Ao deixar o plenário do Senado para o intervalo do almoço, José Eduardo Cardozo, advogado de defesa de Dilma, foi às lágrimas
Ao deixar o plenário do Senado para o intervalo do almoço, José Eduardo Cardozo, advogado de defesa da presidente afastada Dilma Rousseff, foi às lágrimas ao conversar com jornalistas. “Nunca deixei de me emocionar diante da injustiça. Aquele que perde a emoção diante da injustiça se desumanizou”, disse.
Cardozo disse que as palavras da advogada de acusação foram “muito duras”. “Para quem conhece Dilma Rousseff, pedir sua condenação para defender seus netos é algo que me atingiu muito fortemente”, disse, ao se referir à fala final da colega Janaína Paschoal (acusação), que pediu desculpas à presidente da República afastada por saber que a situação que ela vive não é fácil e, como uma das autoras do processo, ter causado sofrimento à petista. "Peço que ela um dia entenda que eu fiz isso pensando também nos netos dela", disse Janaína. “Achei profundamente injusta a menção aos netos. Eu não condeno alguém dizendo que vou resolver o futuro dos netos”, disse Cardozo.

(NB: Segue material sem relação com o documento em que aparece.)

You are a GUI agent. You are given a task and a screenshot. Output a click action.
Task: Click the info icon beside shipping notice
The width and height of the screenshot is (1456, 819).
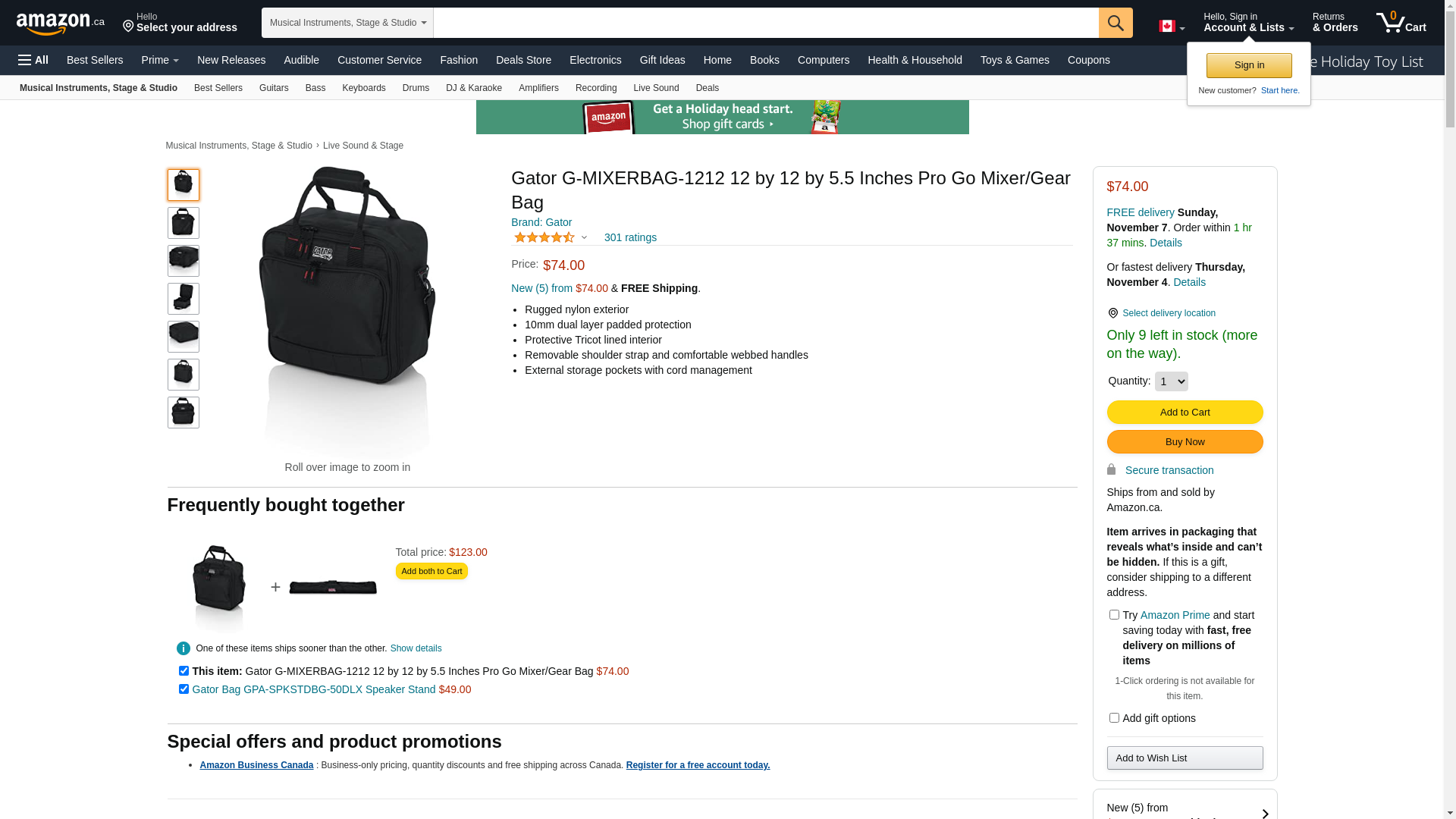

Sobre o resultado do julgamento que deve ser conhecido hoje, o líder do PT no Senado, Humberto Costa (PE), disse que estava muito desanimado, mas ainda otimista. Segundo Costa, cerca de dez senadores ainda estão indecisos e podem votar favoravelmente a Dilma. O petista, no entanto, não arriscou o placar. Ele acrescentou que a presidente está acompanhando o julgamento do Palácio da Alvorada e que, nos bastidores, muitas conversas estão sendo travadas com os indecisos.